Doing a Deal: Part 1

Selling work is the primary source of income for most commercially successful artists, and is the strongest aspiration of most of those for whom a market place is not established. It is no surprise that most artlaw problems relate to artists dealing with galleries, with copyright issues following a close second.

This column has not visited this subject for some time, despite the numerous continuous enquiries and correspondence on the subject, and calls for an extensive exploration. Our response will be at length, divided into three parts starting this month.

Contracts: the basics

Whatever the artist wants from a deal, and whatever the gallery is able to offer, it is vital that both parties have a basic understanding of how legally binding and enforceable agreements are made under UK law. In our experience over the past 25 years of dealing with artlaw issues it is true and fair to say that the vast majority of problems between artists and galleries stem from one or both party’s ignorance, recklessness or carelessness in relation to the basics of commercial dealings. There still prevails in the UK today a sentimental attachment, by both galleries and artists, to the notion of having only a ‘gentleman’s agreement’ with each other. This attitude is not only arcane but also wholly unprofessional and unrealistic for both parties. Nor is it good for business. The single roost ridiculous and prevalent practice is that neither gallery nor artist puts into writing every thing they have discussed and agreed. In the USA and Continental Europe very few, if any, artists or galleries would dream of entering into a commercial deal without doing so. In the UK, musicians, writers, actors and other performers regard it as normal professional practice for all commercial deals to be recorded in writing.

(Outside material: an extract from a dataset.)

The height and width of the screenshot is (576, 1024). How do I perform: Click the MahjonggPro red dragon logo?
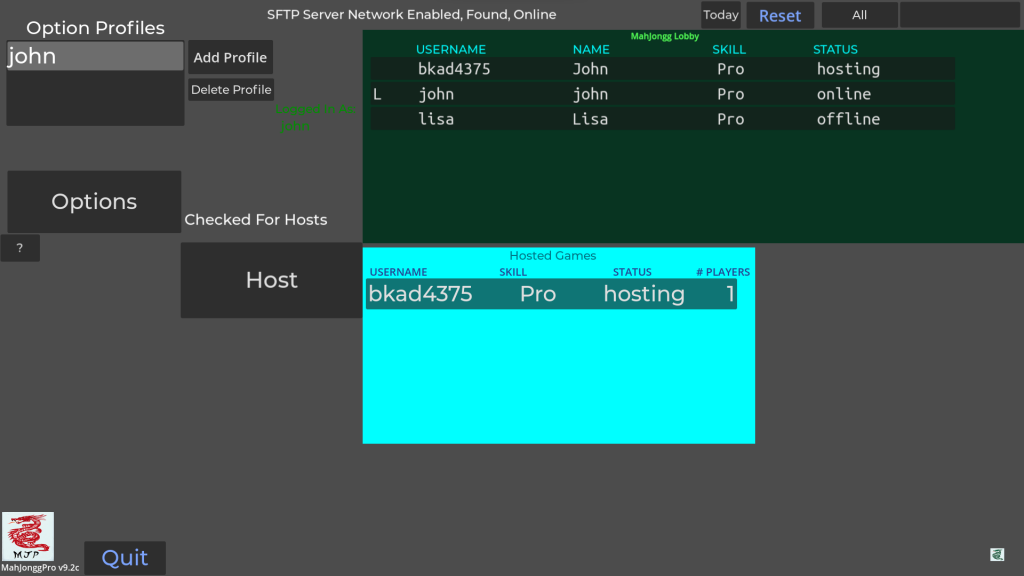[x=28, y=537]
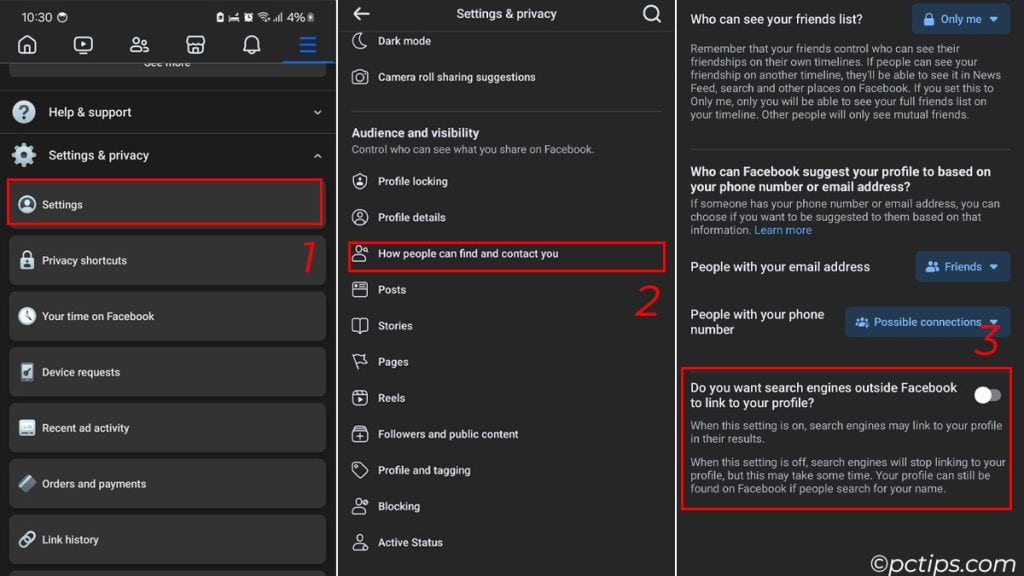
Task: Disable search engines linking to your profile
Action: (986, 395)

In UK law, a commercial deal is not generally required to be made in writing or in any other prescribed way for it to be legally binding and enforceable (notable exception includes deals transferring ownership of land or buildings, and ownership of intellectual property rights – dealt with later). This leaves the parties free to arrive at their agreements by whatever method they chose: a self-service petrol pump standing on the forecourt is making a commercial offer which is accepted when the petrol is transferred to the customer’s car. An offer, once accepted, seals a commercial deal. It is dangerous, therefore, for complex commercial offers to be made and accepted verbally. One or both parties may not appreciate that they have made a legally binding commercial agreement; they may not have discussed and settled all of its details, and either or both of them may well forget precisely what they said – several years later when things go wrong. It follows, therefore, that although UK law does not generally require a written record of the terms and conditions of a commercial deal (if necessary, the parties’ evidence on oath in court can be sufficient to prove or defend a case) it is common sense and best practice to do so.

Moreover, commercial deals involving the transfer of ownership of copyright (and other intellectual property rights) have to be made in writing and signed by the owner, if they are to be legally valid. Gallery deals will nearly always require the parties to clarify copyright ownership and use of works and, for this reason alone, they need to be made in writing.

Contracts: good practice

Most commercial deals can be successfully achieved without resort to the expense of lawyers, if both parties follow five basic good practices: hesitate; negotiate; rotate; indelibly communicate; duplicate.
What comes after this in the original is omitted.